Carte postale syndicale. Collection particulière.

À partir de 2008, le nombre d’agents dévolus à ces actions est drastiquement réduit. Les gouvernements successifs considèrent que la surveillance des plages et des plans d’eau ne constitue pas une mission régalienne ni une obligation légale de l’État. Des questions juridiques et budgétaires sont également soulevées par le Conseil d’État7. En 2017, 297 CRS-MNS sont déployés sur 63 communes (avant 2016, 460 agents occupaient 97 stations).

Johan VINCENT

 

 

 

 

 

 

1 VINCENT, Johan, L’intrusion balnéaire : les populations littorales bretonnes et vendéennes face au tourisme, 1800-1945, Rennes, Presses universitaires de Rennes, 2007, p. 189-192.

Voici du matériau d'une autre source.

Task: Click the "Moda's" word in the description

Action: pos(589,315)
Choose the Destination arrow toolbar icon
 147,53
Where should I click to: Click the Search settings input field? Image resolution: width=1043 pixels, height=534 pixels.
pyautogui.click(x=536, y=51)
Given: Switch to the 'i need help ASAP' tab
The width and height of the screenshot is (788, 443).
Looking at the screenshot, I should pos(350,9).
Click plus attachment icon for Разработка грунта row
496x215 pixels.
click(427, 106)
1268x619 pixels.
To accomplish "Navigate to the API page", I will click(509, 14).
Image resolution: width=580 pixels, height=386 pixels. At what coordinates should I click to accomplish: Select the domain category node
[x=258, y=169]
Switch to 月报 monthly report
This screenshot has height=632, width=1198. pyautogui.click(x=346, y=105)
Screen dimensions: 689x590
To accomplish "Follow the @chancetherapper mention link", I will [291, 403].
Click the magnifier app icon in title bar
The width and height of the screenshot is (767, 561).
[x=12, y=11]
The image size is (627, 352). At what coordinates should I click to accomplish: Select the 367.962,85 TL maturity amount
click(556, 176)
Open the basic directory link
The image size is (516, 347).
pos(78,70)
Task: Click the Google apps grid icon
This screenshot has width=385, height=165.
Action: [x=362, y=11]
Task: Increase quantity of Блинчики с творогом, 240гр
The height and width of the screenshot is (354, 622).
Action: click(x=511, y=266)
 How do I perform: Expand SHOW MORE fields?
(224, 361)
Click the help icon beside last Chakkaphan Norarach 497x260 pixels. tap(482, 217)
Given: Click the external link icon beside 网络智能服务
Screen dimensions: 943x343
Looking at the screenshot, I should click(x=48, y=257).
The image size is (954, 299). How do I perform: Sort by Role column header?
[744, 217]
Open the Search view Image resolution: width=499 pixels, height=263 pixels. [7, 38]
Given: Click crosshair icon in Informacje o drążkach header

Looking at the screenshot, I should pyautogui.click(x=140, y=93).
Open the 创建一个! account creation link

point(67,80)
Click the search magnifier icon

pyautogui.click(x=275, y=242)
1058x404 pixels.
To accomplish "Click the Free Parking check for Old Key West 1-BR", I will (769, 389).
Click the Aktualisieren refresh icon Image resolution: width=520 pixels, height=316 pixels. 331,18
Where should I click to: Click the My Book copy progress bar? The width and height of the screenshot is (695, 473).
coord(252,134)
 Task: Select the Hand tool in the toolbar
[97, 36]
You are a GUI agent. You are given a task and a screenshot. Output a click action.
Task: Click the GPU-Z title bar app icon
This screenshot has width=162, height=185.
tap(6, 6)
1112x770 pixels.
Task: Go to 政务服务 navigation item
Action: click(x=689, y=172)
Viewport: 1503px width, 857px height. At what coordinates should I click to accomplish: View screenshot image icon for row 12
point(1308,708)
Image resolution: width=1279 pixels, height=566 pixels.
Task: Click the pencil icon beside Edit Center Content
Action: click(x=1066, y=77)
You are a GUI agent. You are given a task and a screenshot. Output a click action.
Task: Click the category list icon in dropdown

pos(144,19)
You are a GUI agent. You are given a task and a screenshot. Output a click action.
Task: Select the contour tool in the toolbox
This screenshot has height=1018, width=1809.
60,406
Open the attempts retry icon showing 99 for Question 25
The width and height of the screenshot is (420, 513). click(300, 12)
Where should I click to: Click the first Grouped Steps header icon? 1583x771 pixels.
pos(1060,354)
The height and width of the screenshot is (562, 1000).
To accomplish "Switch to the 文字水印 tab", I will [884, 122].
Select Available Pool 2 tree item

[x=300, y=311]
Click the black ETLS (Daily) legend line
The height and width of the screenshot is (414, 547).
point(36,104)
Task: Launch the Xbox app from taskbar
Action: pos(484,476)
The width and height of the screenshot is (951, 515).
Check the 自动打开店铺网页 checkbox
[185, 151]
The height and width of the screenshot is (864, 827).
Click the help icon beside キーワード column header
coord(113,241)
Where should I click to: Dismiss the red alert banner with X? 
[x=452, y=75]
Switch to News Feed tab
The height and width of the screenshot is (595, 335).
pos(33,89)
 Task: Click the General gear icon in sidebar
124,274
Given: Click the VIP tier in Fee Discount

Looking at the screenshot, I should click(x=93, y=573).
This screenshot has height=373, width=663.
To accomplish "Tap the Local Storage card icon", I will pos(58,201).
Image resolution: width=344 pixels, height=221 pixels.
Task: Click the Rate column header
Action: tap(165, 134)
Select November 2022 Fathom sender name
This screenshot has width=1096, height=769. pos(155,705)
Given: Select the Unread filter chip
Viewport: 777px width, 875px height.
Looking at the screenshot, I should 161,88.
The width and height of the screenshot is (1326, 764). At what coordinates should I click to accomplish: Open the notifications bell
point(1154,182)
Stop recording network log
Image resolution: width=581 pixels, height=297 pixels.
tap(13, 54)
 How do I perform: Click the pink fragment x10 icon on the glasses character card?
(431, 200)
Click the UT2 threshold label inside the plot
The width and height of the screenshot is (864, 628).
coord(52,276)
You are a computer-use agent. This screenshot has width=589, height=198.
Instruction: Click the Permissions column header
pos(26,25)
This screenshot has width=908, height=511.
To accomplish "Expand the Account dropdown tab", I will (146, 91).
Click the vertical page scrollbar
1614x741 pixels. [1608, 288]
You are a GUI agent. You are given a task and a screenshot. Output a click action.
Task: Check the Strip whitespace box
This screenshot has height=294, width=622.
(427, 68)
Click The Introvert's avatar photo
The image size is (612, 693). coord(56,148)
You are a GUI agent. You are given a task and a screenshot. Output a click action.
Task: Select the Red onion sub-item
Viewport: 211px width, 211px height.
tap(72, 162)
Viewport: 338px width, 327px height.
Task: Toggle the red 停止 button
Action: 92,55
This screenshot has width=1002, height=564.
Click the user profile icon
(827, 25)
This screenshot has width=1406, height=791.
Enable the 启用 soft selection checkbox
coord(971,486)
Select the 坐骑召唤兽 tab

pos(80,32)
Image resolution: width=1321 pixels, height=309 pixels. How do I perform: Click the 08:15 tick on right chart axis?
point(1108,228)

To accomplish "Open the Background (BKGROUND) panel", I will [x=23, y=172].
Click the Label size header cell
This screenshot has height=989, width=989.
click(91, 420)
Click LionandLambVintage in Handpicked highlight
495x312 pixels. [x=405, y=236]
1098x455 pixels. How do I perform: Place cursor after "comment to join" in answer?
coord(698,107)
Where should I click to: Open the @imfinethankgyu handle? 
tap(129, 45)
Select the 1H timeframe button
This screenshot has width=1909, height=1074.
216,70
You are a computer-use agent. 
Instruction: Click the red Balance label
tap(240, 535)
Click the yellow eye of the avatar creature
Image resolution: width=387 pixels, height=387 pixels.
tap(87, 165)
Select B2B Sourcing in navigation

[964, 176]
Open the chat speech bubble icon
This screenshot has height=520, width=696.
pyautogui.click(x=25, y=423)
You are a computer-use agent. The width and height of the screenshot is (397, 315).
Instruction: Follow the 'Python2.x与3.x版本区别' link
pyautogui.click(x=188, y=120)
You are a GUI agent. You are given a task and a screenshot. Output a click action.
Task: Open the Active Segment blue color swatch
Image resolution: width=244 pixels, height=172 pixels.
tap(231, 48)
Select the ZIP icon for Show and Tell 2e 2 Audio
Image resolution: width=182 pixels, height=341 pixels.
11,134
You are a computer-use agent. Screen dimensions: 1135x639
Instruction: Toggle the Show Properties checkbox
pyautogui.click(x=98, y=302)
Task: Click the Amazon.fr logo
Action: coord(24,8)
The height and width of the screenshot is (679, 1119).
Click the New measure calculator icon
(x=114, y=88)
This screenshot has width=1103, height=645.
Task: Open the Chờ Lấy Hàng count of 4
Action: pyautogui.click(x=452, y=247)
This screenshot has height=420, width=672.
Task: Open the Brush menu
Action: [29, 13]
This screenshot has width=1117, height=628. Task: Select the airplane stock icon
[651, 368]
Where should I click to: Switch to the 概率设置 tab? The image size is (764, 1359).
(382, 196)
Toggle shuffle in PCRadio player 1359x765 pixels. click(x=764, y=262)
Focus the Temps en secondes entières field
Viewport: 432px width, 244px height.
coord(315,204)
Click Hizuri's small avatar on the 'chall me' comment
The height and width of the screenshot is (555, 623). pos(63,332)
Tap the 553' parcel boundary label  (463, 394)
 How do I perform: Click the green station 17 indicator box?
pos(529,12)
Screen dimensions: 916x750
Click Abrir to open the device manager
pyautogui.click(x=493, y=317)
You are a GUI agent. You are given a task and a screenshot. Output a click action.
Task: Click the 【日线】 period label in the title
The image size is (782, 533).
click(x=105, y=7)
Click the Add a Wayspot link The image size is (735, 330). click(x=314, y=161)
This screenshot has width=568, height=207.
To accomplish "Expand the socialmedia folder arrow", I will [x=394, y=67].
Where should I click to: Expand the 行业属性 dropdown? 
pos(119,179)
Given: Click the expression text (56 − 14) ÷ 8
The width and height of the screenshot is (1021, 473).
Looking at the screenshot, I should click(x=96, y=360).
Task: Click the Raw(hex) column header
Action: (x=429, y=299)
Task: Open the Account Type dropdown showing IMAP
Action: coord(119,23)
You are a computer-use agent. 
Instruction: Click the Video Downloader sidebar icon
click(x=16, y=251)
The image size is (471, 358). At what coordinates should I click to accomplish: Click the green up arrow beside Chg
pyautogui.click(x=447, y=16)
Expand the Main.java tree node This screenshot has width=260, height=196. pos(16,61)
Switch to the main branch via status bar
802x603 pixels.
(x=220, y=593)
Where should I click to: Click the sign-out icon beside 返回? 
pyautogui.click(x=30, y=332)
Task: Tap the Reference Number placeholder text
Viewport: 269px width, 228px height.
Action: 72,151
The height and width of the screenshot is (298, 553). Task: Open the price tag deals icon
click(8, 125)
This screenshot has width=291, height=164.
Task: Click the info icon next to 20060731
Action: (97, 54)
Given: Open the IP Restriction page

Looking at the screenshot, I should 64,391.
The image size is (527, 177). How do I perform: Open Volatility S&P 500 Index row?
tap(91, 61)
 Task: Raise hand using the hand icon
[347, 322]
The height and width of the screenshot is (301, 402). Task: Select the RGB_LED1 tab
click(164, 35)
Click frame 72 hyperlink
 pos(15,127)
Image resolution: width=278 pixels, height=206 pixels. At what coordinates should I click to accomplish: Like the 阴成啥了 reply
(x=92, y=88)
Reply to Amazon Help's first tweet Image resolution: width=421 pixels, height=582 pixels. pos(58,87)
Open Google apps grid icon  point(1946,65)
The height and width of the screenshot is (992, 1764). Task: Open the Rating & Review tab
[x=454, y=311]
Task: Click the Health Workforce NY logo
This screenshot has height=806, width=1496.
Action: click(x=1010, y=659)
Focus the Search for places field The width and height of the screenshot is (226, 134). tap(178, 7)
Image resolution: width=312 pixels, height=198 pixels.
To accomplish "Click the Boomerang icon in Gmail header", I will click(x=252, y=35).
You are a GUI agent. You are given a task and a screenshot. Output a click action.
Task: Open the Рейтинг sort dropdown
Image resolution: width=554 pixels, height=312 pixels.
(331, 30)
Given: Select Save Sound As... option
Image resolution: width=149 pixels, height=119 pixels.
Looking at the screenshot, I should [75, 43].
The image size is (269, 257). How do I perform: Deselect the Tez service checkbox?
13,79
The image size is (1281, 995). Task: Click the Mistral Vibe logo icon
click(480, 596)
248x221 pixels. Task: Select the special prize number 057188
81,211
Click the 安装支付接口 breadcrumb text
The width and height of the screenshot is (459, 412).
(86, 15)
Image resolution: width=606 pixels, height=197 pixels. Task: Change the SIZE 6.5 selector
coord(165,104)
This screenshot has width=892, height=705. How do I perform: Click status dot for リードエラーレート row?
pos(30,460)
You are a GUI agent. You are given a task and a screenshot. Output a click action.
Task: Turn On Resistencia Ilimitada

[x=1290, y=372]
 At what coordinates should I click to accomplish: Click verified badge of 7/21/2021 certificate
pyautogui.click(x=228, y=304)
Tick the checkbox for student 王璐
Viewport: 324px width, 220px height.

2 Sur un historique des CRS, voir : Maupoix, Jan-Marc, http://polices.mobiles.free.fr/les_crs.html, 2000 [consulté le 19 août 2018] ; https://media.interieur.gouv.fr/police-nationale/crs70ans/ [consulté le 19 août 2018].

3 GARDET, Mathias, « La police des mineurs à l’heure de la prévention (1935-1966) : une mission oubliée ? », Revue d’histoire de l’enfance « irrégulière  » n°12, mis en ligne le 30 novembre 2010, [consulté le 19 août 2018].

4 DUPONT, Jean-Marie, « Les CRS chez les copains », Le Monde, 2 septembre 1965, cité par GARDET, Mathias, art. cit.

5 Comme c’est le cas dans le Var, selon le Rapport sur la sécurité des plans d’eau et des eaux de baignade, vers 1966 (Arch. dép. du Var, 638 W 1705).

6 VINCENT, Johan, Tourisme et Mai 68. Le cas français, Saint-Jean-de-Monts, 2018, p. 102.

7 Sur ce point, la réponse du Ministère de l’Intérieur publiée dans le Journal Officiel Sénat du 19 juillet 2018, p. 3629.